¡Ya viene la vacuna! | La Prensa Panamá


¿Cuándo en la vida pensé tener sentimientos encontrados por una frase relativamente inocua? La realidad es que esa bendita vacuna representa todo lo que se ha revelado de la condición humana desde el inicio de la pandemia covid-19. Un año y seguimos contando. A cada paso nos hemos topado con cosas buenas, malas, coherentes y contradictorias.

Debo admitir, al principio el covid-19 despertó poco más que un pensamiento pasajero. Ya había escuchado de otros virus, salidos de China ni más ni menos, que generaron alarma. Esos virus previos fueron clasificados como peligrosos. Por alguna razón, a pesar de ser tan dispersables en el aire y altamente contagiosos, no llegaron a esparcirse en el mundo como el corona que enfrentamos. Este dato es parte de una de las condiciones más nefastas que tomó cuerpo durante la pandemia, las conspiraciones. El hecho es que el virus está entre nosotros y es mortal. En otros casos es inofensivo al 100%. En efecto esto se presta para especular sobre las posibles razones que hemos enfrentado una realidad verdaderamente distopiana. Se suma a la discordia que unos creen en ponerse vacunas y otros son adversos a las mismas.

§ Objetivo del ejercicio
Extrae literalmente un fragmento del texto sobre la vacuna contra el covid-19: empieza en las palabras que contienen "Debo admitir, al" y detente después de "a las mismas.".

§ Entradas guardadas
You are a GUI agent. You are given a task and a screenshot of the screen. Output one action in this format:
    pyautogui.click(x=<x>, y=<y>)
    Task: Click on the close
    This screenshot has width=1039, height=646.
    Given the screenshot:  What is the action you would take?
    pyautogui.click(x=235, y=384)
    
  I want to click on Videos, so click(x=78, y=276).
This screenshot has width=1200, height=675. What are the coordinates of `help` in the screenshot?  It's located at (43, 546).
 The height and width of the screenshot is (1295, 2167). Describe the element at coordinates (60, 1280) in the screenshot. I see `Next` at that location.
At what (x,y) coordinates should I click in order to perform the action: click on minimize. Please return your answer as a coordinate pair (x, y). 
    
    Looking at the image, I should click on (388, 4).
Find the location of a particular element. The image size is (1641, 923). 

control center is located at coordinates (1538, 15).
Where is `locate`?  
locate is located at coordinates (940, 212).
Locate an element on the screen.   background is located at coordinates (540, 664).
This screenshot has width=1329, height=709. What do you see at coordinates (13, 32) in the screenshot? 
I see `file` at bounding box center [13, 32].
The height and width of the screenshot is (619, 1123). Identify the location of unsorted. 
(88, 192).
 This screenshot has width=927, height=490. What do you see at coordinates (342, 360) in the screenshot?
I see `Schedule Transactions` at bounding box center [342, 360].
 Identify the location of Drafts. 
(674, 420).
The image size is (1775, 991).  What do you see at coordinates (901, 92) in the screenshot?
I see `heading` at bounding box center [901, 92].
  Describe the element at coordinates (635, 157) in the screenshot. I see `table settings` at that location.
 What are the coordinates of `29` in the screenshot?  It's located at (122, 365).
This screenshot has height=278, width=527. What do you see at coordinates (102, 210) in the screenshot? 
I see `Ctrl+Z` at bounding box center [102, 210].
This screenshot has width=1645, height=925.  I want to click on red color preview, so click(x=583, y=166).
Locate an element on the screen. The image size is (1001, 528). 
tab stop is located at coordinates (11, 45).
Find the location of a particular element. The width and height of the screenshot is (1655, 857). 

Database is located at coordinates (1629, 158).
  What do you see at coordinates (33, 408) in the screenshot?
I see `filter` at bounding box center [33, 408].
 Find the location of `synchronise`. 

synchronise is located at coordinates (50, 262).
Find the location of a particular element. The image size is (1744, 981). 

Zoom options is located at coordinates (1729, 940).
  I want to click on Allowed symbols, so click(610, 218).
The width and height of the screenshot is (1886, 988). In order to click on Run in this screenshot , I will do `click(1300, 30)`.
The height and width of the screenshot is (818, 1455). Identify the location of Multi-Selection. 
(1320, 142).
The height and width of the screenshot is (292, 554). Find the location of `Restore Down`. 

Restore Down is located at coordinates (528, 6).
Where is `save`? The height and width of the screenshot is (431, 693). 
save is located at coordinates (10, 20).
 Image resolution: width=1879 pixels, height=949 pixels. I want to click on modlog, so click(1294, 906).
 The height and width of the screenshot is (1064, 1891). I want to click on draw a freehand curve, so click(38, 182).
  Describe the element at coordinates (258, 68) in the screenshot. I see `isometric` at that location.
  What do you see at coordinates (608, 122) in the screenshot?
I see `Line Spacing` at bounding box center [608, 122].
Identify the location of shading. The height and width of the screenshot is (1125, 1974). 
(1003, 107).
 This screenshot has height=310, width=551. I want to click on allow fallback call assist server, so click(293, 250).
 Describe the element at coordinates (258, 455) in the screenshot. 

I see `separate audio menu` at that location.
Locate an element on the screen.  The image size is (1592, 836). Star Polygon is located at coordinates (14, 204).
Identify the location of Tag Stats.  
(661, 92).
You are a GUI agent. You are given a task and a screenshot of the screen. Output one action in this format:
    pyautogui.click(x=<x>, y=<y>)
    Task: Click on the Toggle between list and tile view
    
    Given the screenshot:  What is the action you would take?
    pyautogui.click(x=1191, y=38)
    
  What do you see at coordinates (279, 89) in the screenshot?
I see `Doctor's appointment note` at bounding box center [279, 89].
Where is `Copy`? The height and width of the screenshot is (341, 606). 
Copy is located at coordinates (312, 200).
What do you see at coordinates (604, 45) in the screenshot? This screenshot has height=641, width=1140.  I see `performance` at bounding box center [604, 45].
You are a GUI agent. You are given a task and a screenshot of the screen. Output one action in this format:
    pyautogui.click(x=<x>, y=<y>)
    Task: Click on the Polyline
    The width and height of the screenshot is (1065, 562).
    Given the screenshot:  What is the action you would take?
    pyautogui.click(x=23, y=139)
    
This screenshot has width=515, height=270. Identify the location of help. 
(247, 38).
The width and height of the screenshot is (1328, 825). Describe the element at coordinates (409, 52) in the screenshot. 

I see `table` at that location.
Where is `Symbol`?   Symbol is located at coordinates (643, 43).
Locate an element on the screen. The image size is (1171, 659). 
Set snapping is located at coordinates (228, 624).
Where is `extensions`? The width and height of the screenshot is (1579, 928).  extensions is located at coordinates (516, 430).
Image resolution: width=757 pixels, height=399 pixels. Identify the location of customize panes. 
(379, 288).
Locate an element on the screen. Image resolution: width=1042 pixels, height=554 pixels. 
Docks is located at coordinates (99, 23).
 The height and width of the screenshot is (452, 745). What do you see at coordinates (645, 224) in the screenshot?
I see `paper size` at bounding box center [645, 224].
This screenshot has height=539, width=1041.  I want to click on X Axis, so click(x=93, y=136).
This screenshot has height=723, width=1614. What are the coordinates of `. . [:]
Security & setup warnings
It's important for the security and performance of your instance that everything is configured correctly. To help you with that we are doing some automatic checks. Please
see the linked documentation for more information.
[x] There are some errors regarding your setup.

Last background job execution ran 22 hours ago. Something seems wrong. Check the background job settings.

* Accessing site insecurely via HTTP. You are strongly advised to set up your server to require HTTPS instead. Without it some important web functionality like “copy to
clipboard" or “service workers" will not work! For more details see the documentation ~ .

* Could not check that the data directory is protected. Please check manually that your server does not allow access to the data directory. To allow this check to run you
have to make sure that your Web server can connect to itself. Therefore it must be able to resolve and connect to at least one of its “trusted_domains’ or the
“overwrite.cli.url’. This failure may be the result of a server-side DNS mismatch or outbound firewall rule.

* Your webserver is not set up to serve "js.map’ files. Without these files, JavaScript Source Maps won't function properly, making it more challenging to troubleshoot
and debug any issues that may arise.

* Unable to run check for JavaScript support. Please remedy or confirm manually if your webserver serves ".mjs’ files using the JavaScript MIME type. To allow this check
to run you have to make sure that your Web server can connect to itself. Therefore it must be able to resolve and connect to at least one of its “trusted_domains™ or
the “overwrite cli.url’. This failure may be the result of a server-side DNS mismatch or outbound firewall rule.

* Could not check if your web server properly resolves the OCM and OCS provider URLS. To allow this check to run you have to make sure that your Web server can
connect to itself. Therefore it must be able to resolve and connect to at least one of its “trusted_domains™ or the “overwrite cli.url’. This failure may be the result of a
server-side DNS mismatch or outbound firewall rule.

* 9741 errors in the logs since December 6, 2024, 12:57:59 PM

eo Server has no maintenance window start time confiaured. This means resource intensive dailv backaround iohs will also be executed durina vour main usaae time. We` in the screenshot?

§ Solución
Debo admitir, al principio el covid-19 despertó poco más que un pensamiento pasajero. Ya había escuchado de otros virus, salidos de China ni más ni menos, que generaron alarma. Esos virus previos fueron clasificados como peligrosos. Por alguna razón, a pesar de ser tan dispersables en el aire y altamente contagiosos, no llegaron a esparcirse en el mundo como el corona que enfrentamos. Este dato es parte de una de las condiciones más nefastas que tomó cuerpo durante la pandemia, las conspiraciones. El hecho es que el virus está entre nosotros y es mortal. En otros casos es inofensivo al 100%. En efecto esto se presta para especular sobre las posibles razones que hemos enfrentado una realidad verdaderamente distopiana. Se suma a la discordia que unos creen en ponerse vacunas y otros son adversos a las mismas.